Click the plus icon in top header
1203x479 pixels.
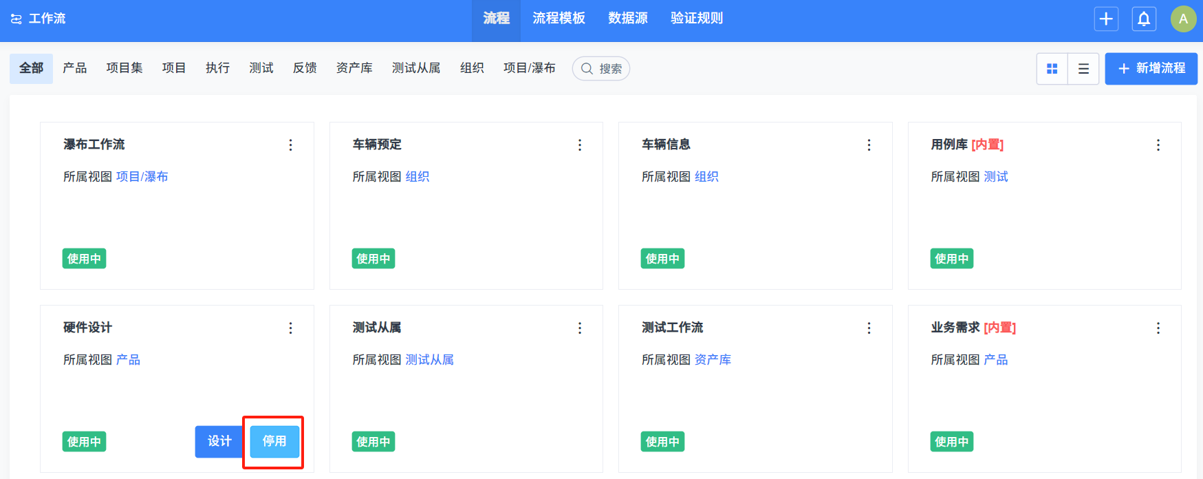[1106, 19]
...
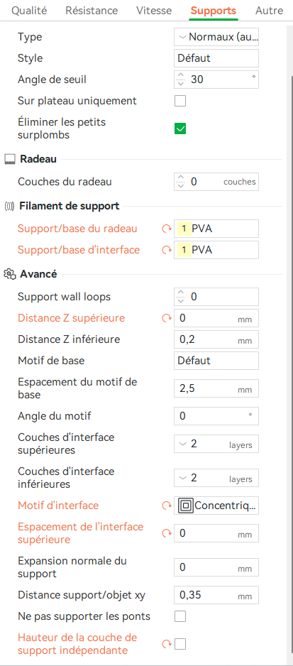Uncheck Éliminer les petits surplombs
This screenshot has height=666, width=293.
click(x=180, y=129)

**Aim of the task:**
Can you switch "screenshot" to "image" in everything from "Uncheck Éliminer les petits surplombs" down to "click(x=180, y=129)" and give back only those lines, otherwise unchanged and without the pictures?

**Solution:**
Uncheck Éliminer les petits surplombs
This image has height=666, width=293.
click(x=180, y=129)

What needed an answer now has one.